Effective immediately:
- CME now allows unlimited, direct electronic access to products traded on CME’s GLOBEX®2 system for all market participants who are guaranteed by a clearing member of the exchange. Previously, GLOBEX2 was accessible only to members, clearing members or those with Electronic Trading Hours (ETH) permits.
- The exchange has phased out its ETH permit program, which previously required non-members to meet CME’s qualification requirements and pay an application fee. No more ETH permits will be issued, and current permits will expire at the end of their effective period.
- CME has removed limitations on customer access to the “book,” allowing customers to view bids and offers in GLOBEX2 products.
- CME has eliminated restrictions on the number of GLOBEX2 workstations that members and customers can have.

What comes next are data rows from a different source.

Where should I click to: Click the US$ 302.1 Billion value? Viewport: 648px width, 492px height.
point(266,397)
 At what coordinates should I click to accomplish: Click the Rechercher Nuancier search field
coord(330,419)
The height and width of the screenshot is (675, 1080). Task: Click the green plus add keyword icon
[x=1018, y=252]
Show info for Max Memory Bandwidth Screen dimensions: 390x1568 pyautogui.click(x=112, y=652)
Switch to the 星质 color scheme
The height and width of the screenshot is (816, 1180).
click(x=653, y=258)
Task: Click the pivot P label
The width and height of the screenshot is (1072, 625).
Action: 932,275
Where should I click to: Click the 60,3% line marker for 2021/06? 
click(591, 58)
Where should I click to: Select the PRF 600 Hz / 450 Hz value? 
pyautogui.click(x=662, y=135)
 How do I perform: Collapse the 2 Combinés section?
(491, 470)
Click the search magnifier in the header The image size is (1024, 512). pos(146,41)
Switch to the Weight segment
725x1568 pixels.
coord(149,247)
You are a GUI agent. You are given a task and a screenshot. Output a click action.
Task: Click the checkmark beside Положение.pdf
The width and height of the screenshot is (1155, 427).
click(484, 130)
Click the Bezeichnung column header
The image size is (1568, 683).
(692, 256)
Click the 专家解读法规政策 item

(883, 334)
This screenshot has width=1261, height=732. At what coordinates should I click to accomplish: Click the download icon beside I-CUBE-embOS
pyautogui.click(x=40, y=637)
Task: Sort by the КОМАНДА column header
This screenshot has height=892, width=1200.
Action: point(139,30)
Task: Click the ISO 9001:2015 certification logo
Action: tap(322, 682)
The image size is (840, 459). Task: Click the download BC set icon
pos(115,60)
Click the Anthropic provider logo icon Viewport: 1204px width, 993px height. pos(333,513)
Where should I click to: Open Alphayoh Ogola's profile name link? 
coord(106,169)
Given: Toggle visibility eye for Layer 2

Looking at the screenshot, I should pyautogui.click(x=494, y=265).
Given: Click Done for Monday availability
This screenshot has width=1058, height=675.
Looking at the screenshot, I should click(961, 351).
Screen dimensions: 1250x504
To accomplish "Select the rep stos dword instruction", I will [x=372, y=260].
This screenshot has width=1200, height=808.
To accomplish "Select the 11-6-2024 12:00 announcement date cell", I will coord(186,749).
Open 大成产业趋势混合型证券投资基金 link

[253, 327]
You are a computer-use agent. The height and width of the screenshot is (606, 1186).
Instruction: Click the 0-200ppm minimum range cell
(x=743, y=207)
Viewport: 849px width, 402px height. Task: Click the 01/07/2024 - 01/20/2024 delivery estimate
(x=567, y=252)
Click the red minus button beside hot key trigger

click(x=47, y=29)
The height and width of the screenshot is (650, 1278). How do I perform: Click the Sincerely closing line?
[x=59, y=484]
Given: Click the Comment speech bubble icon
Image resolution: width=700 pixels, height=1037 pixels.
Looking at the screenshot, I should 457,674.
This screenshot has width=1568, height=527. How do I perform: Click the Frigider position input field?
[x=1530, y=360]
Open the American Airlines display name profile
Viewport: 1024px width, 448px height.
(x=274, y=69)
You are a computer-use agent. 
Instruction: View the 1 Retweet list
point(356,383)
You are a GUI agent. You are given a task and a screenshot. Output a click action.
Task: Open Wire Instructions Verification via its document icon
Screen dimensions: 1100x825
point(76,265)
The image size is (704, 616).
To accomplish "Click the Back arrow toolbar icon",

Chicago Mercantile Exchange Inc. (www.cme.com) is an international marketplace that brings together buyers and sellers on its trading floors and GLOBEX2 around-the-clock electronic trading system. CME offers futures contracts and options on futures primarily in four product areas: interest rates, stock indexes, foreign currencies and agricultural commodities. All over the world, pension funds and investment advisers, portfolio managers, corporate treasurers and commercial banks trade on CME as an integral part of their financial management strategy. In 1999, more than 200 million contracts with an underlying value of more than $138 trillion – more than seven times the gross national product of the world’s five largest economies – changed hands at CME. The exchange moves about $1 billion per day in settlement payments, manages $20 billion in collateral deposits and administers more than $1 billion of letters of credit. On Nov. 13, 2000, CME finalized its transformation into a for-profit, shareholder-owned corporation as it became the first U.S. financial exchange to demutualize by converting its membership interests into shares of common stock that can trade separately from exchange trading privileges.